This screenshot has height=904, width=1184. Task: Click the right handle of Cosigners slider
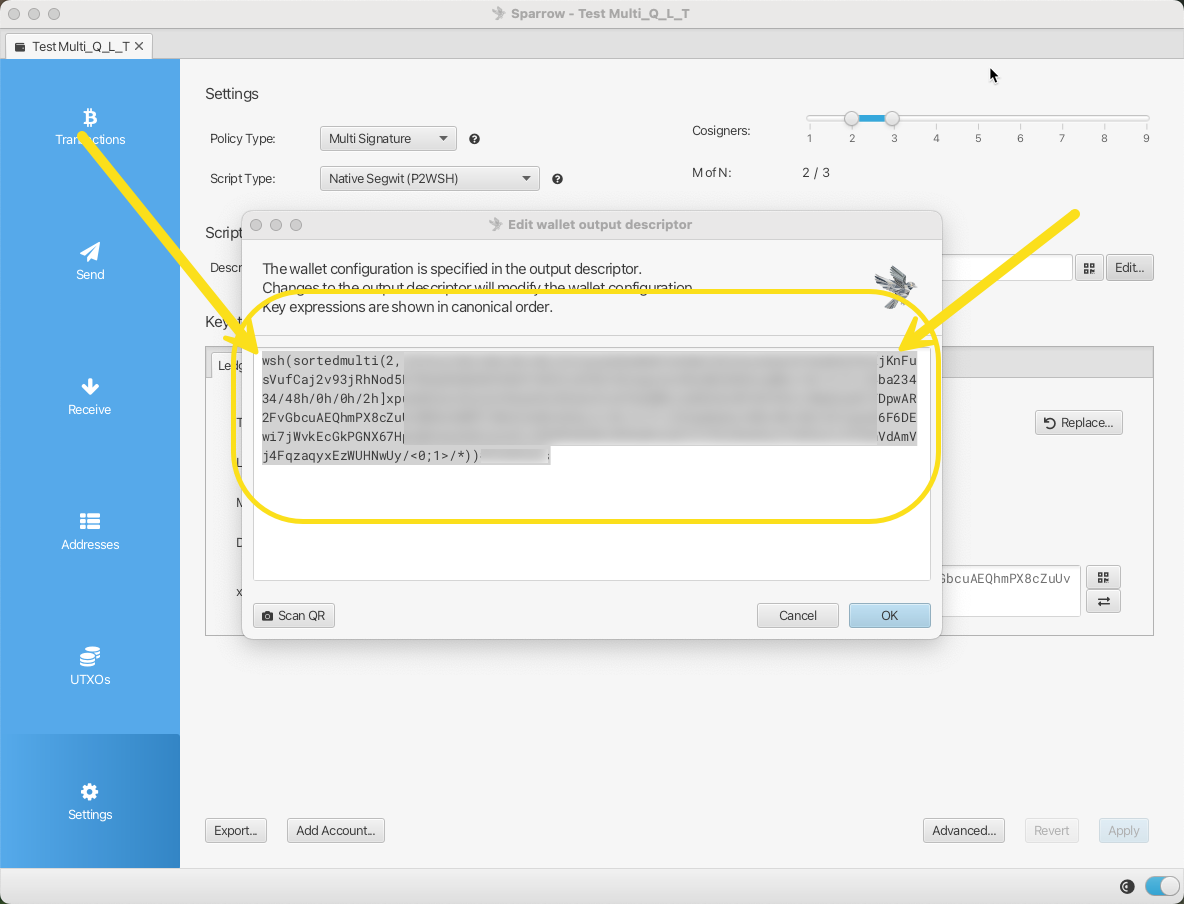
...
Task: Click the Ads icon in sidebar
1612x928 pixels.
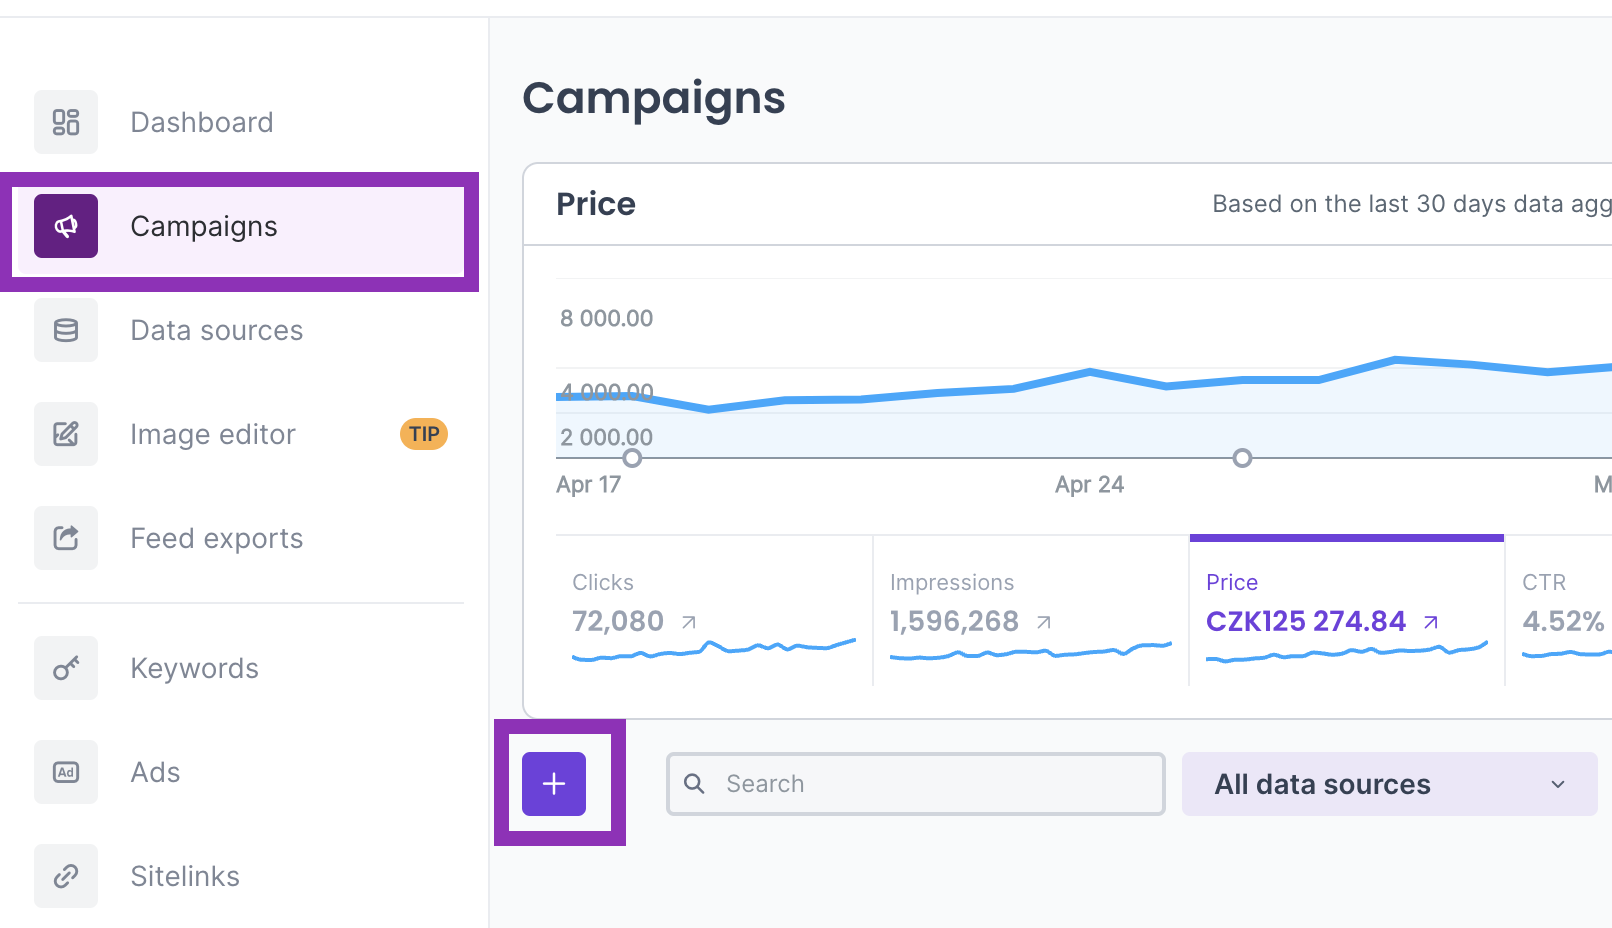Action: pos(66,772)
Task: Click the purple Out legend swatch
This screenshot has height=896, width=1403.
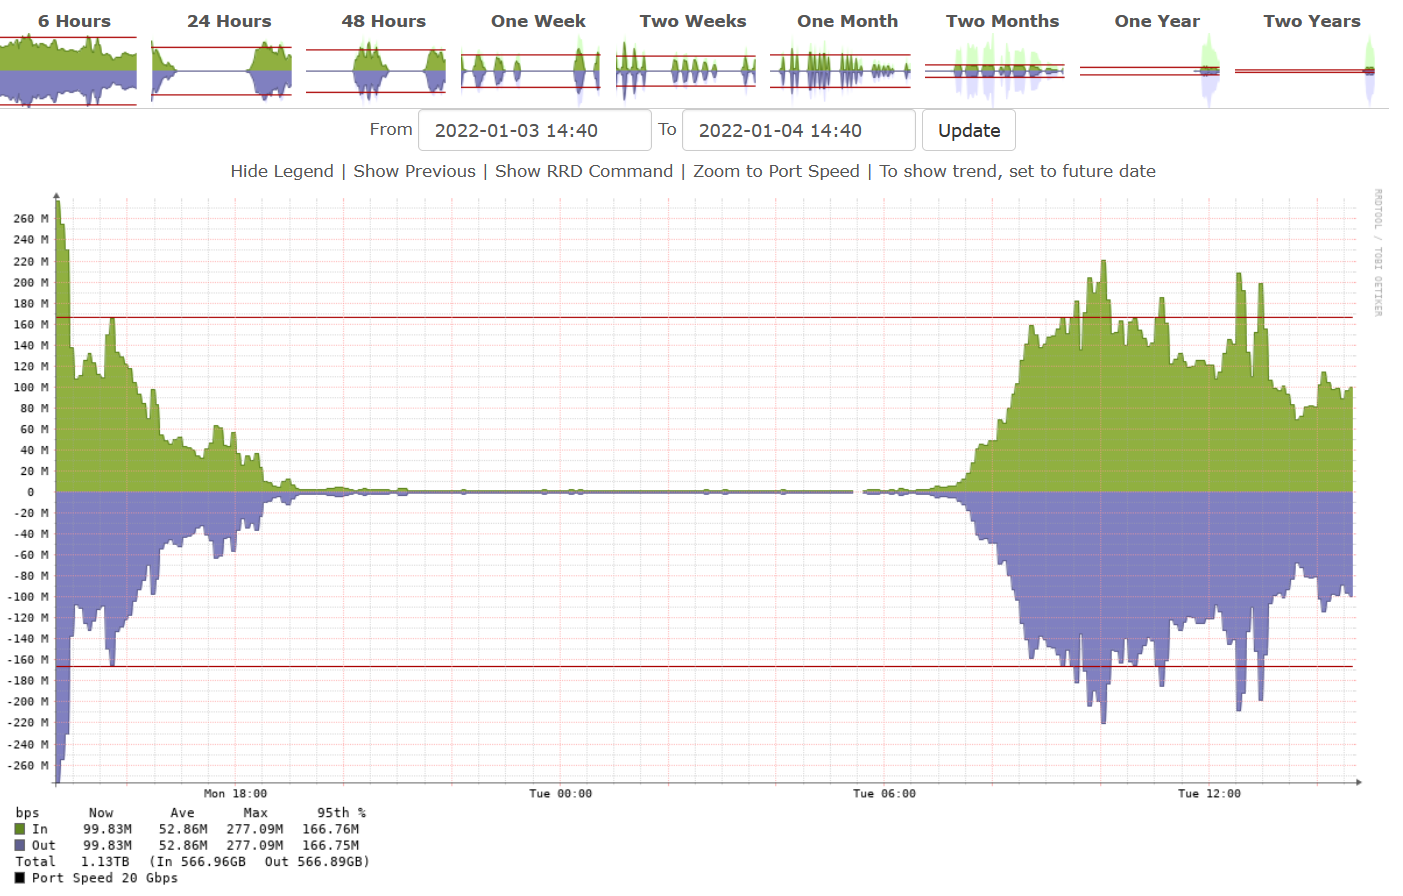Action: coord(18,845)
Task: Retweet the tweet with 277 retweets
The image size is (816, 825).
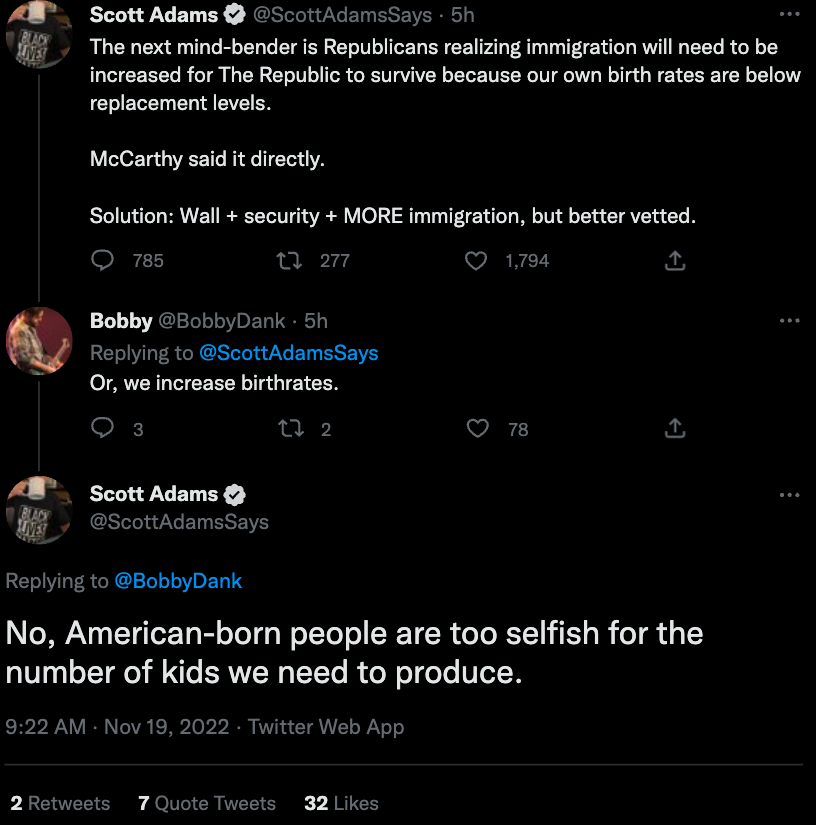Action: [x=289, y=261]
---
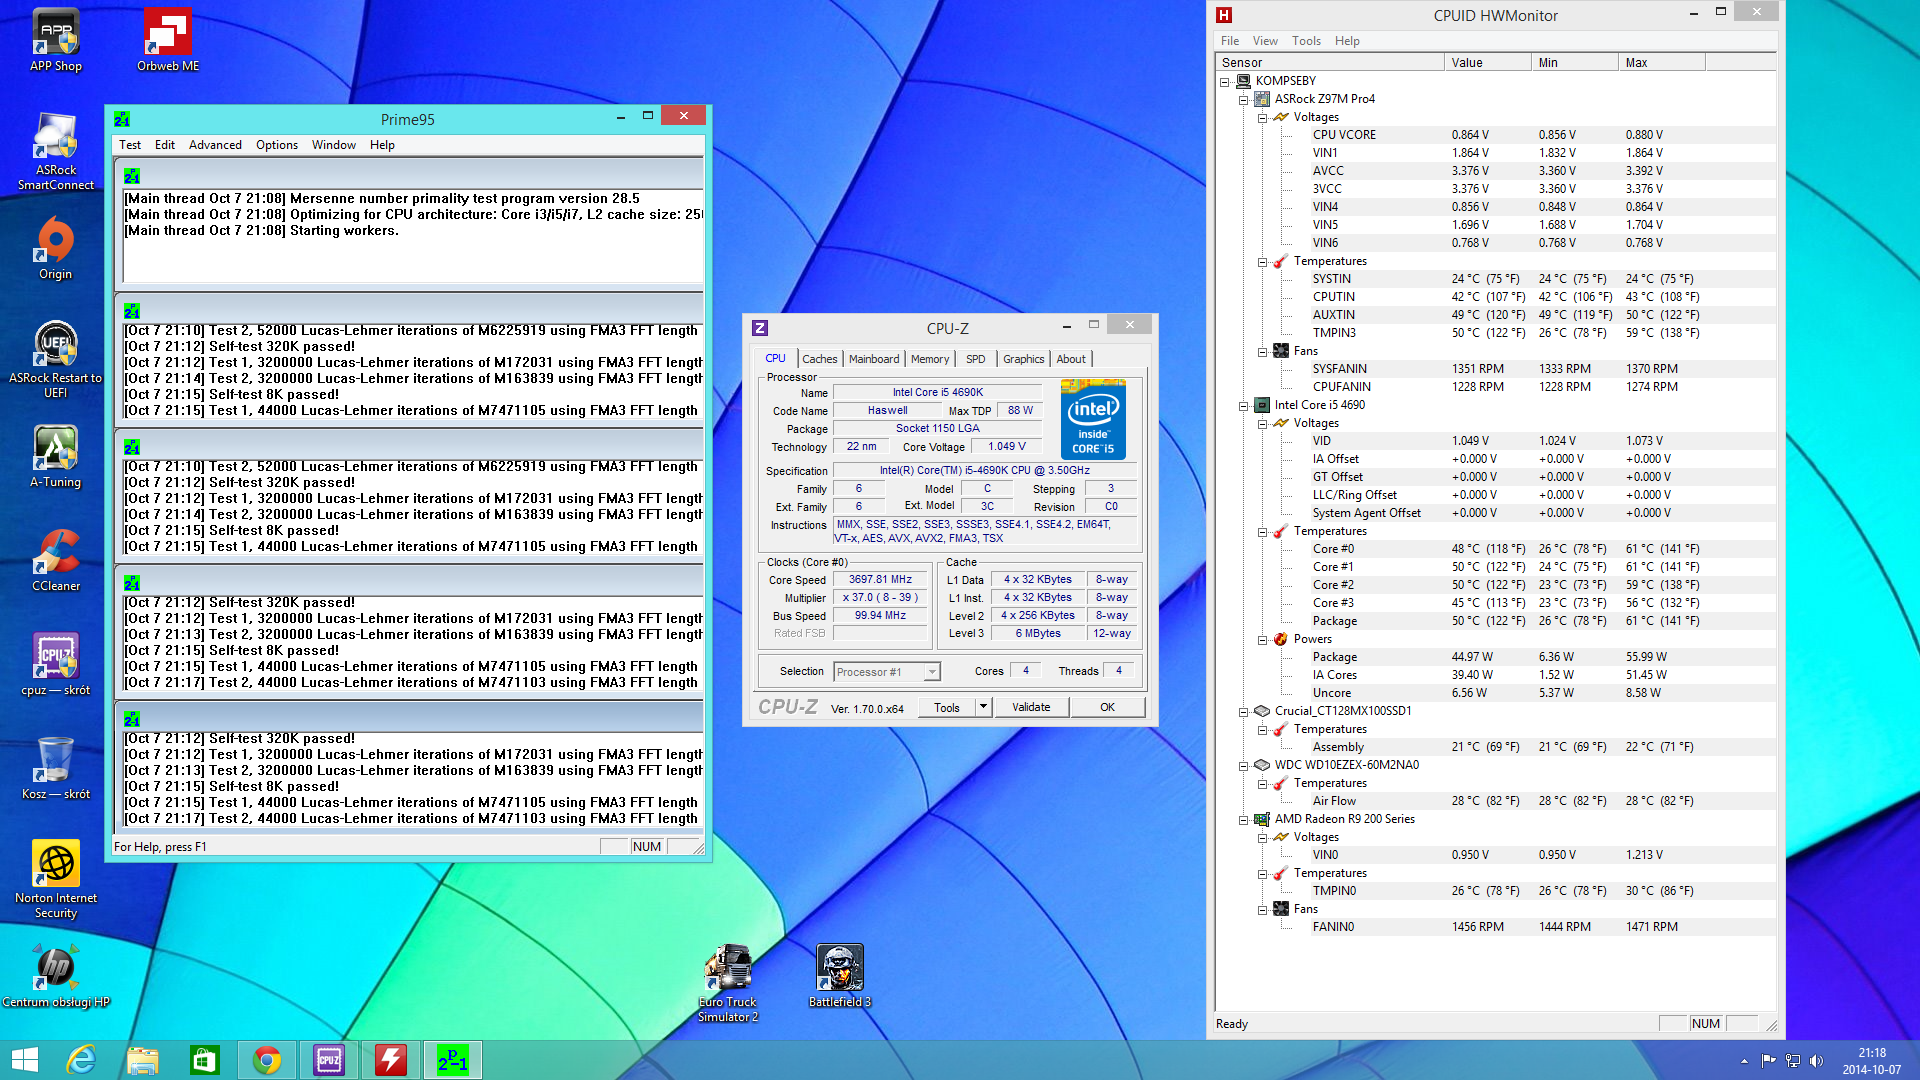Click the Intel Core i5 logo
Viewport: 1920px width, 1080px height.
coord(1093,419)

What the task requires: Copy out the records above word for word, starting at the line with "Task: Retweet the tweet with 277 retweets" and going down through the line with "Action: [x=289, y=261]", including both of those lines. Leave the picture out of your answer.

Output of the exercise:
Task: Retweet the tweet with 277 retweets
The image size is (816, 825).
Action: [x=289, y=261]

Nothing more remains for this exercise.